**What you will do**
Transcribe the lines below exactly. No image belongs in the transcription.

○ ○ ○ ○ ○ ○ ○

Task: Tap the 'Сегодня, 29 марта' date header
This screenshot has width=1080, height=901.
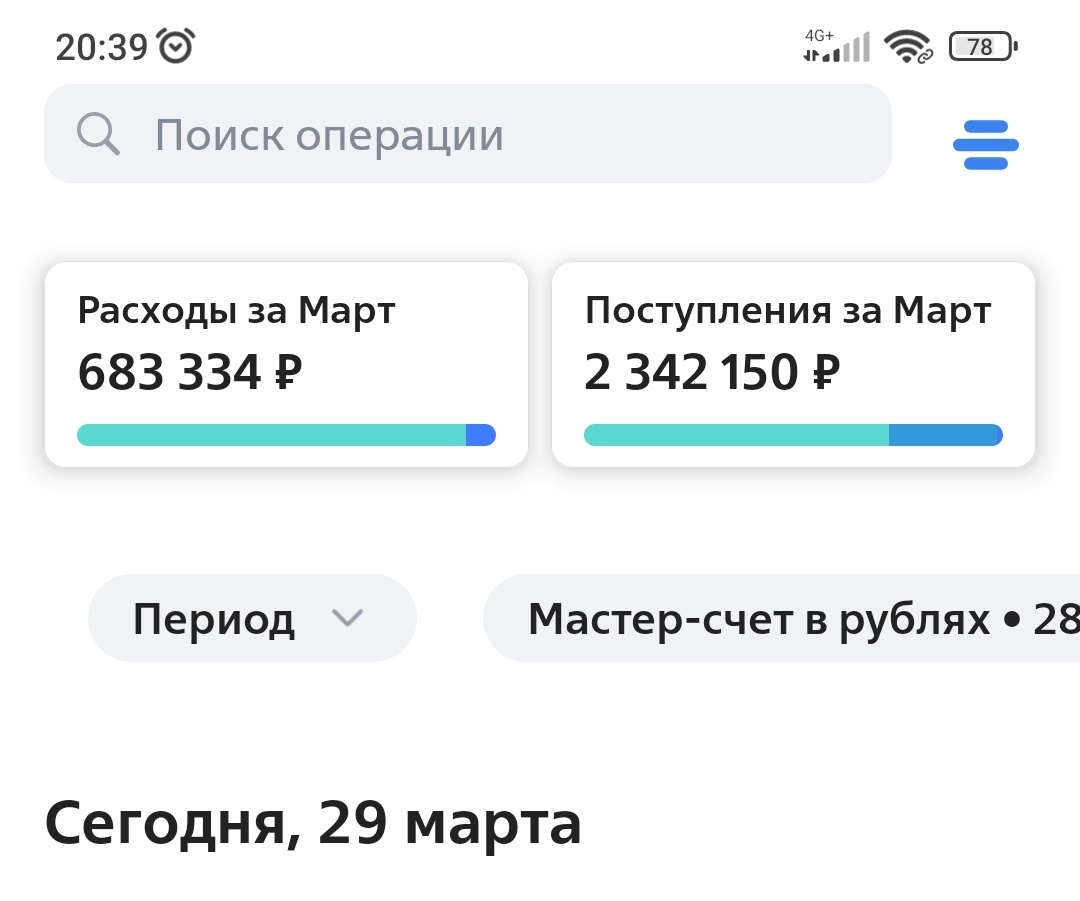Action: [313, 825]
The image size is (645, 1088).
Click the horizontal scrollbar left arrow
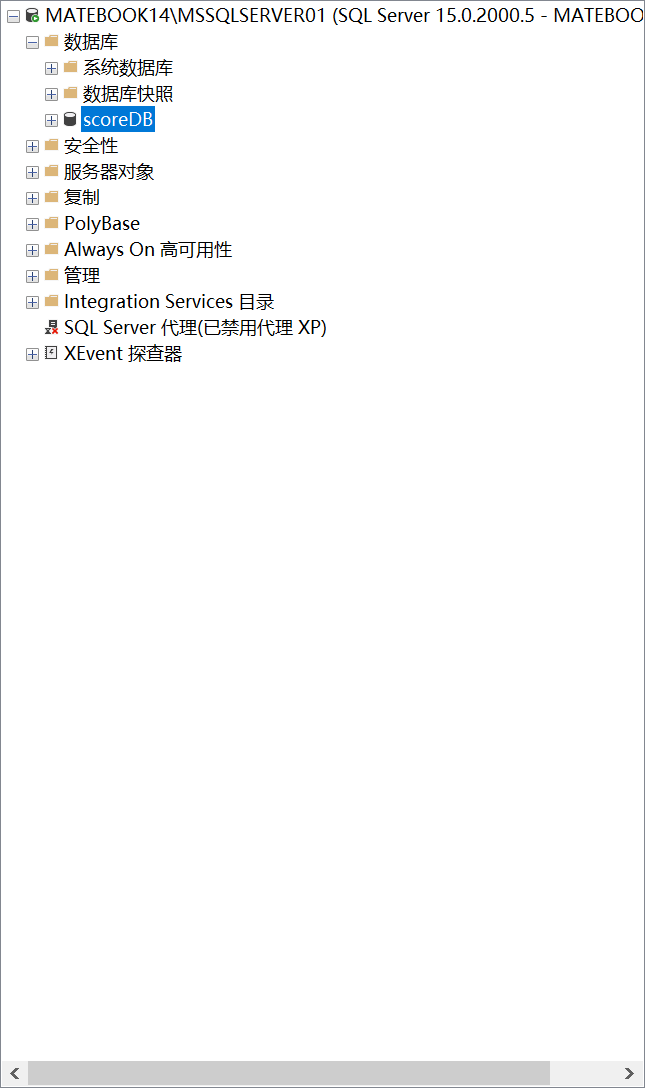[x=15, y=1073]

○ ○ ○ ○ ○ ○ ○

**Output below**
Task: Tap the 'Сегодня, 29 марта' date header
This screenshot has width=1080, height=901.
Action: [313, 825]
The image size is (645, 1088).
Click the horizontal scrollbar left arrow
[x=15, y=1073]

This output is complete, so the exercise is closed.